Dataset extract Start Marker

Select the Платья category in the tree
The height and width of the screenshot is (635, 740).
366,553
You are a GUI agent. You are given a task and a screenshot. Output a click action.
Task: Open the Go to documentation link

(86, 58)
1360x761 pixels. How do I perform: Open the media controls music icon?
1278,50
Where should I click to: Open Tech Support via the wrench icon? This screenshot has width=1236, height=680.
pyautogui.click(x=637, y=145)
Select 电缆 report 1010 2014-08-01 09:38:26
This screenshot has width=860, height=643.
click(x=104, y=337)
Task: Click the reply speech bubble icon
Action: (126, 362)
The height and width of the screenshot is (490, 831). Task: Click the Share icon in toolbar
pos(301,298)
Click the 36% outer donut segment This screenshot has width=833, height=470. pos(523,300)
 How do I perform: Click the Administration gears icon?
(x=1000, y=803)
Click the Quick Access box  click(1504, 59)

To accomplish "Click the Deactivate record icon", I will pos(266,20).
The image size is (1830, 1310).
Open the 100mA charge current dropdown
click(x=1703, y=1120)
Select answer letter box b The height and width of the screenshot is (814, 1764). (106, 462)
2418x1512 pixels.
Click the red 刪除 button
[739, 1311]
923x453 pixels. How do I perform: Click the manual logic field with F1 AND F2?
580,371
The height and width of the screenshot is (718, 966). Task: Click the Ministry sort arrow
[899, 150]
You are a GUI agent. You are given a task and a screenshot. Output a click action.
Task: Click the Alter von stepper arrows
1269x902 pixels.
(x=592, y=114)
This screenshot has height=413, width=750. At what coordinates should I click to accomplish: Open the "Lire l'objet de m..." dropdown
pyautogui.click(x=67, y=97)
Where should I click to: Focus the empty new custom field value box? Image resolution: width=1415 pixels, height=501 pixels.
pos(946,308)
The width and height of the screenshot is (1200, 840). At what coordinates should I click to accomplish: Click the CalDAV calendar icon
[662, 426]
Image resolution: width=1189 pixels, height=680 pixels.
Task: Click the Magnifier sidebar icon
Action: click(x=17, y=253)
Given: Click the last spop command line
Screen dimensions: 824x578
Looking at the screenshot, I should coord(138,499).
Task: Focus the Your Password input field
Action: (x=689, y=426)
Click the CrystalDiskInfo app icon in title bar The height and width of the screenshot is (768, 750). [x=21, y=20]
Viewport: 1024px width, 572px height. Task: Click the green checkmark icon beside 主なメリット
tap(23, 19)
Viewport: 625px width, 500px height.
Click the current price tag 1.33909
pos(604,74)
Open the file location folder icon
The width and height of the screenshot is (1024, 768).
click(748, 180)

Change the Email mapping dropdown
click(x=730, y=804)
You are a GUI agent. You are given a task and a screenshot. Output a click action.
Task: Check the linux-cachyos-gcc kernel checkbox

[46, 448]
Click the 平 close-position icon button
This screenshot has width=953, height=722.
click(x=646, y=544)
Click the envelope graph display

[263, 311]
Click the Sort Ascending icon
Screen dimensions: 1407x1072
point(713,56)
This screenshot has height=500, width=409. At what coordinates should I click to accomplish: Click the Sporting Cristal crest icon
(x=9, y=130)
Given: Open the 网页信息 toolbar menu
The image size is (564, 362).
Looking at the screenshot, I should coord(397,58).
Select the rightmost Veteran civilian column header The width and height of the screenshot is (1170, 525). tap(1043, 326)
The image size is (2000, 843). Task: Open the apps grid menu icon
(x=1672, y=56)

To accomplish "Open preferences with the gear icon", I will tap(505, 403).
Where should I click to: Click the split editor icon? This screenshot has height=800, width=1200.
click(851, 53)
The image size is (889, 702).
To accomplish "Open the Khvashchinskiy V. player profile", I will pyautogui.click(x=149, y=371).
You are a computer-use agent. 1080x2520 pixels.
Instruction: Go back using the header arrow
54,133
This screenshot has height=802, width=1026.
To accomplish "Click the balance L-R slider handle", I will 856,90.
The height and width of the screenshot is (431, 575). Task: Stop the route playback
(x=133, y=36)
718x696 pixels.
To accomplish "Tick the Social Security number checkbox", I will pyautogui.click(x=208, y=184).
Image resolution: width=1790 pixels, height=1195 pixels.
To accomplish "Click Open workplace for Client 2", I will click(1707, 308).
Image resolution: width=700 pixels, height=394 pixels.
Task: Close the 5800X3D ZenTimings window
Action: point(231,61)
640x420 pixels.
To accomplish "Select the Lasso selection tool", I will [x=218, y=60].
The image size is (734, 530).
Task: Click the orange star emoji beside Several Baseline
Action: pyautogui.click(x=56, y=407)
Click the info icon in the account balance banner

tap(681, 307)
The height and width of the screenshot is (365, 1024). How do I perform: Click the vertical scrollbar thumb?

Dataset extract End Marker

- **Problem to work on**: Reproduce word for word the material above, starting with the line that has "Viewport: 1024px width, 572px" and stopping after the line that has "The image size is (889, 702).".

- **Exercise solution**:
Viewport: 1024px width, 572px height. Task: Click the green checkmark icon beside 主なメリット
tap(23, 19)
Viewport: 625px width, 500px height.
Click the current price tag 1.33909
pos(604,74)
Open the file location folder icon
The width and height of the screenshot is (1024, 768).
click(748, 180)

Change the Email mapping dropdown
click(x=730, y=804)
You are a GUI agent. You are given a task and a screenshot. Output a click action.
Task: Check the linux-cachyos-gcc kernel checkbox

[46, 448]
Click the 平 close-position icon button
This screenshot has width=953, height=722.
click(x=646, y=544)
Click the envelope graph display

[263, 311]
Click the Sort Ascending icon
Screen dimensions: 1407x1072
point(713,56)
This screenshot has height=500, width=409. At what coordinates should I click to accomplish: Click the Sporting Cristal crest icon
(x=9, y=130)
Given: Open the 网页信息 toolbar menu
The image size is (564, 362).
Looking at the screenshot, I should coord(397,58).
Select the rightmost Veteran civilian column header The width and height of the screenshot is (1170, 525). tap(1043, 326)
The image size is (2000, 843). Task: Open the apps grid menu icon
(x=1672, y=56)

To accomplish "Open preferences with the gear icon", I will tap(505, 403).
Where should I click to: Click the split editor icon? This screenshot has height=800, width=1200.
click(851, 53)
The image size is (889, 702).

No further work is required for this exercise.